Records from a collection
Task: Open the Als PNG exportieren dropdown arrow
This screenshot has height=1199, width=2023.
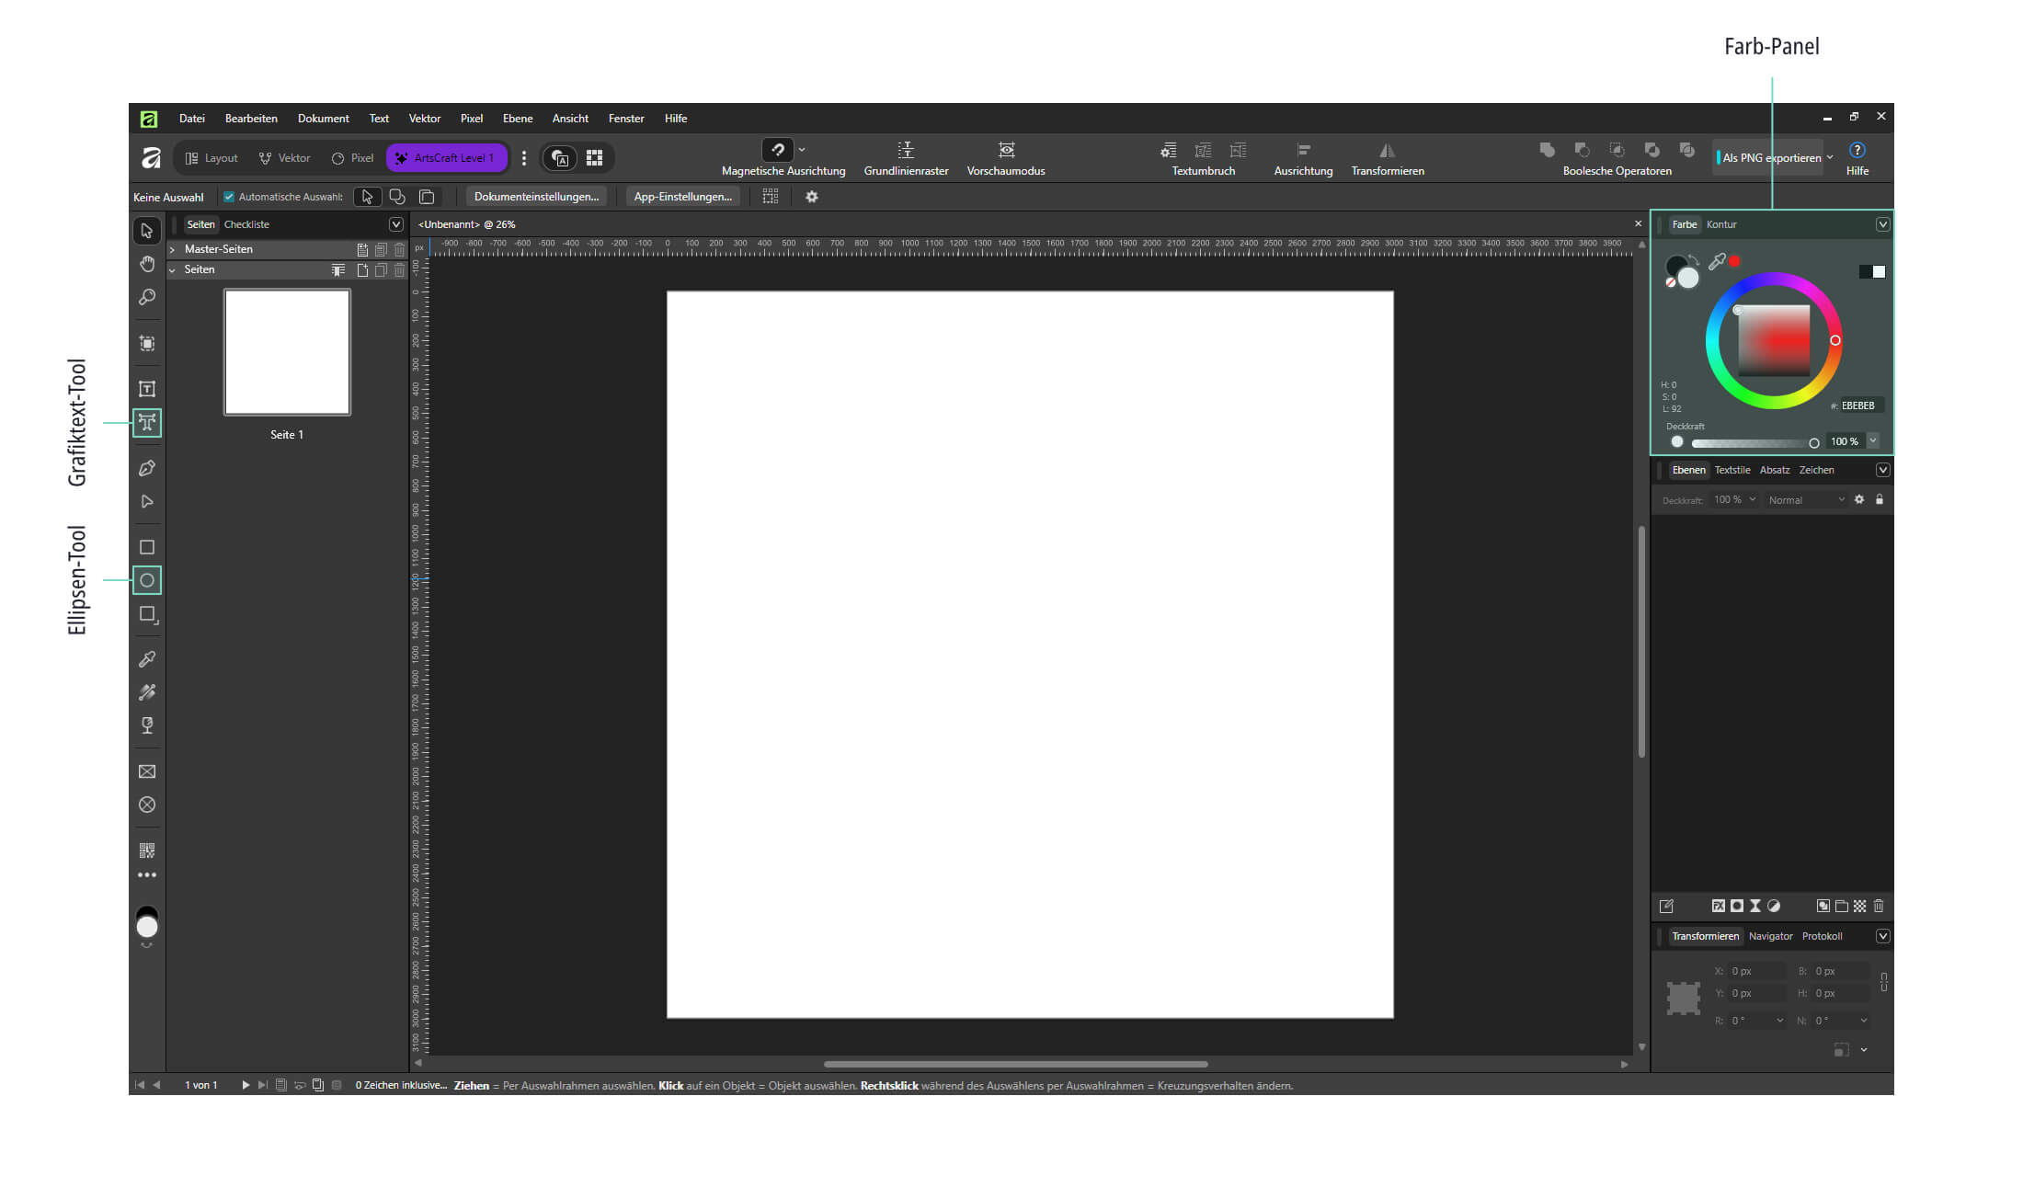Action: (1830, 158)
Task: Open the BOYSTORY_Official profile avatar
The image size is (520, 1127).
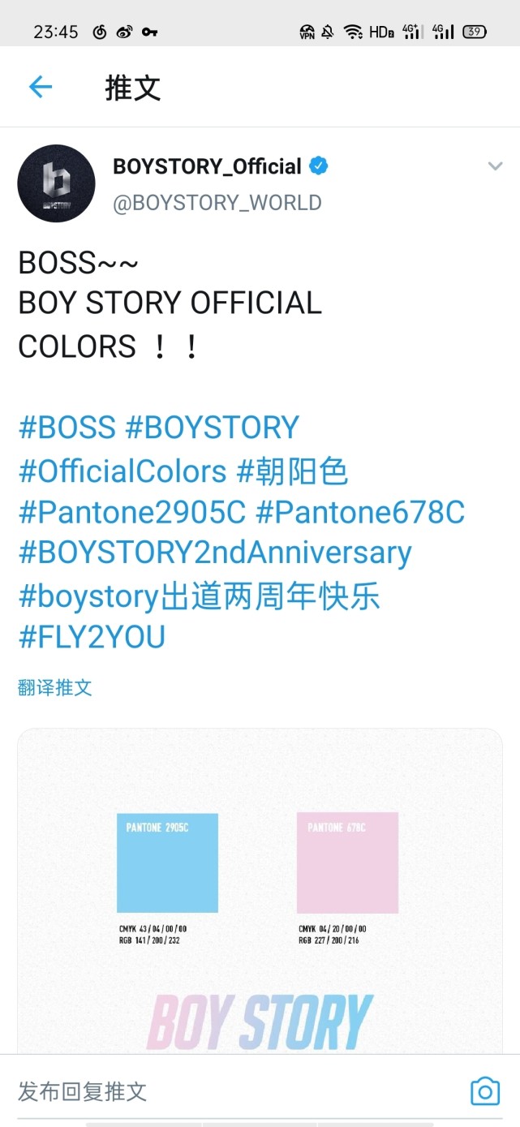Action: (56, 183)
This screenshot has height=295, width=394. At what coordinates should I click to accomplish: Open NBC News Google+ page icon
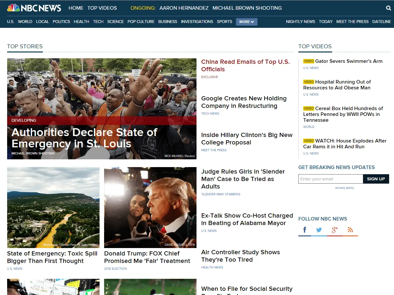(335, 230)
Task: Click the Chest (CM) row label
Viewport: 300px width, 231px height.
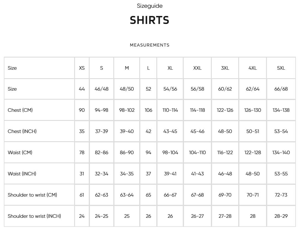Action: pos(20,110)
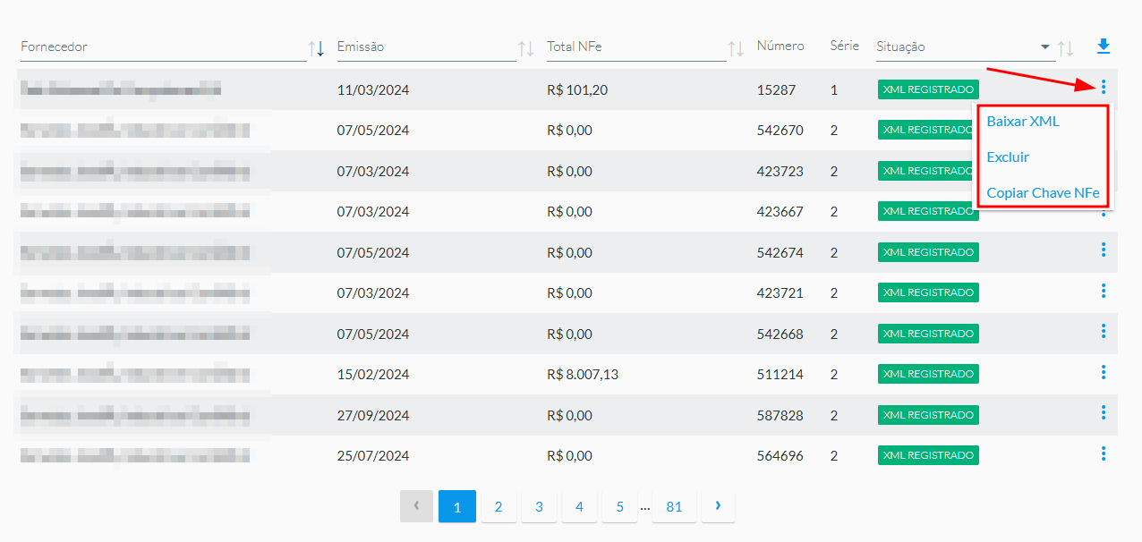This screenshot has width=1142, height=542.
Task: Sort by Emissão using its sort arrows
Action: [x=526, y=48]
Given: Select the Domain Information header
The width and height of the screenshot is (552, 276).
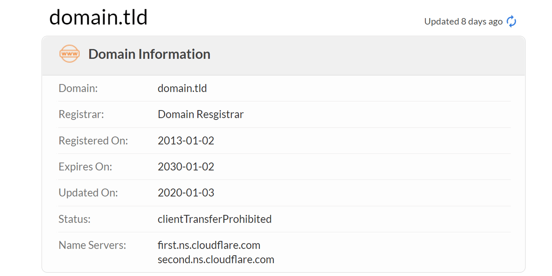Looking at the screenshot, I should pyautogui.click(x=149, y=54).
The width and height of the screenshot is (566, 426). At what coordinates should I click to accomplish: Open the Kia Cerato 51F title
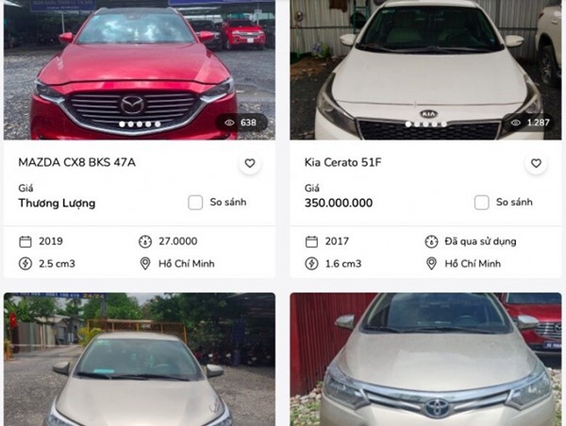[x=342, y=163]
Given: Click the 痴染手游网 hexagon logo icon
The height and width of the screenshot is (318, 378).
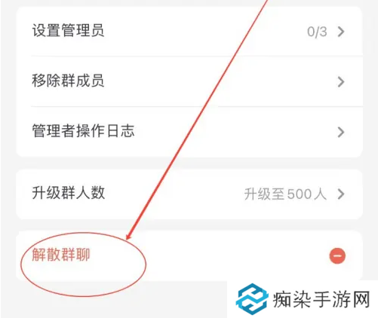Looking at the screenshot, I should coord(252,299).
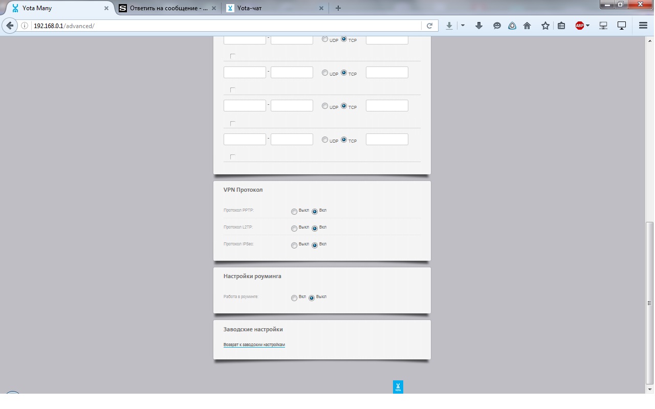655x409 pixels.
Task: Bookmark this page with the star icon
Action: [x=545, y=26]
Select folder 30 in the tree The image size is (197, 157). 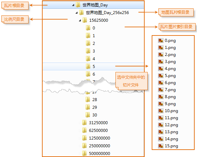click(x=95, y=115)
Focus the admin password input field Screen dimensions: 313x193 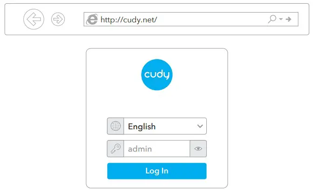(x=157, y=148)
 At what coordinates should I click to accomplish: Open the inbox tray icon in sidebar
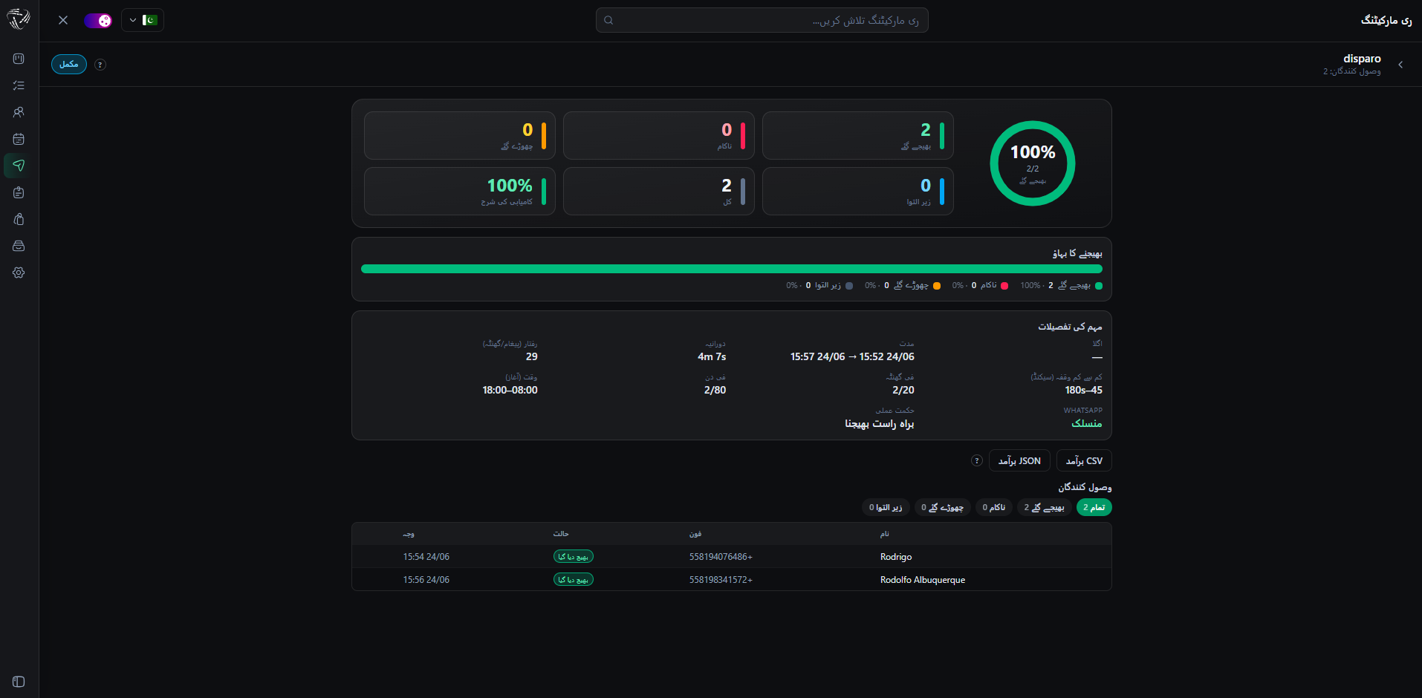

**What the task asks:** In the data above, each line holding "Given" is to be found and copied.

**Task answer:**
Given: Select the Domain Information header
Given: Click the 痴染手游网 hexagon logo icon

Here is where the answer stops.